The analysis of cardiorespiratory functional capacity, assessed by the six-minute walk test (6MWT), showed that just over half of the participants reached their predicted values, with no significant differences between groups (Fig. 1C). Control groups, regardless of COVID-19 history, achieved the longest walking distances. Among women with breast cancer, those who had not been infected by COVID-19 recorded the lowest performance, while greater variability was observed in participants with a history of the infection.

Regarding the occurrence of dyspnea, 25% of participants reported experiencing it, predominantly among those who tested positive for COVID-19. It is noteworthy that the COVID-19-positive control group had a significantly higher proportion of dyspnea compared to the COVID-19-negative control group, with a statistically significant difference (p = 0.029). Similarly, among women with breast cancer, dyspnea was reported in 50% of the COVID-19-positive sample, with a statistically significant difference (p = 0.002) compared to the COVID-19-negative breast cancer group.

The investigation of the correlation of time between the date of diagnosis of SARS-CoV2 infection and the date of the physiotherapy evaluation, as well as the date of diagnosis of breast cancer and the date of the physiotherapy evaluation, was carried out in order to verify whether these were influencing factors for the respiratory impairment observed in patients with breast cancer who were positive for COVID-19 (Table 2).

Table 2.

Interval between the diagnosis of COVID-19, the diagnosis of breast cancer, and the physiotherapy assessment.

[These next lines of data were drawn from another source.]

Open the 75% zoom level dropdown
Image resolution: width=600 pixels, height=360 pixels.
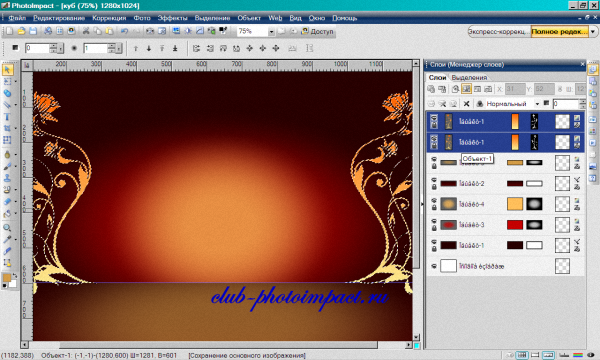271,32
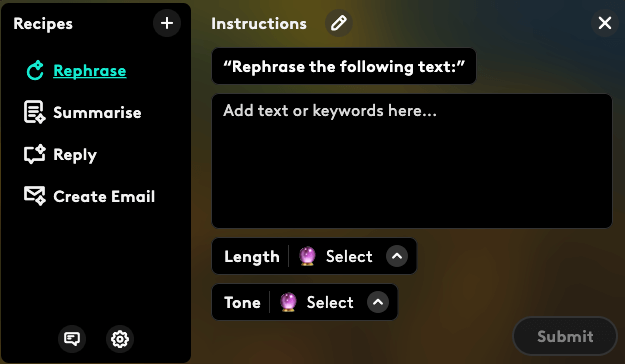Image resolution: width=625 pixels, height=364 pixels.
Task: Open settings via the gear icon
Action: tap(120, 339)

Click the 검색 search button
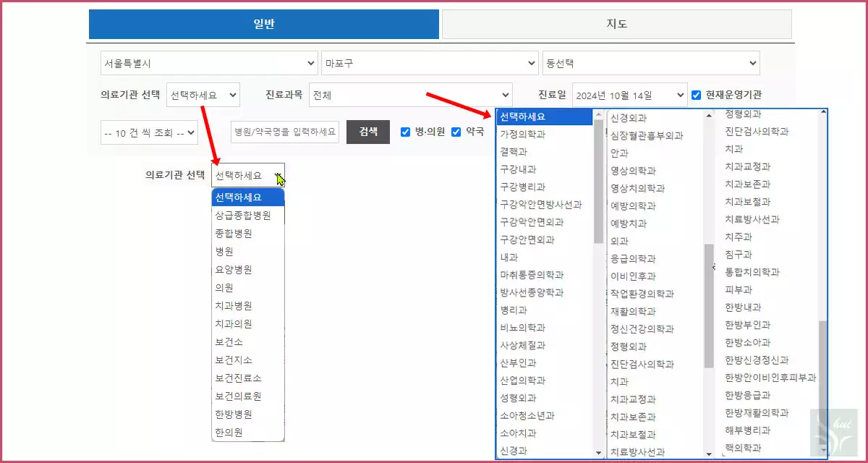[x=368, y=132]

Patient  Age (Years)  COVID-19 diagnosis  Breast Cancer diagnosis  Physiotherapy Assessment Date  Interval between COVID-19 diagnosis and physiotherapy evaluation  Interval between breast Cancer diagnosis and physiotherapy evaluation 
Patient 1  32  Feb/21  23.05.22  19.12.23  34 months  19 months 
Patient 2  32  Out/22  17.11.21  29.11.23  13 months  24 months 
Patient 3  51  Feb/24  21.09.22  03.04.24  2 months  19 months 
Patient 4  45  Mar/20  05.07.23  15.02.24  46 months  7 months 
Patient 5  52  Nov/20  03.11.21  12.01.24  38 months  26 months 
Patient 6  53  Feb/22  21.10.21  29.11.23  21 months  25 months 
Patient 7  55  Ago/20  24.07.23  16.01.24  41 months  6 months 
Patient 8  60  Nov/20  23.02.22  06.03.24  40 months  25 months 
Patient 9  61  Nov/20  07.03.22  12.12.23  37 months  21 months 
Patient 10  63  Mai/20  21.02.20  29.11.23  43 months  45 months 
Patient 11  82  Feb/21  05.06.23  17.04.24  38 months  10 months 
Patient 12  67  Jul/22  24.09.20  12.12.23  17 months  39 months 
Patient 13  71  Set/22  14.04.22  06.03.24  18 months  23 months 
Patient 14  75  Jan/22  05.06.23  18.01.24  24 months  7 months 

Feb: February; Oct: October; Mar: March; Nov: November; Aug: August; May: May; Jul: July; Sep: September.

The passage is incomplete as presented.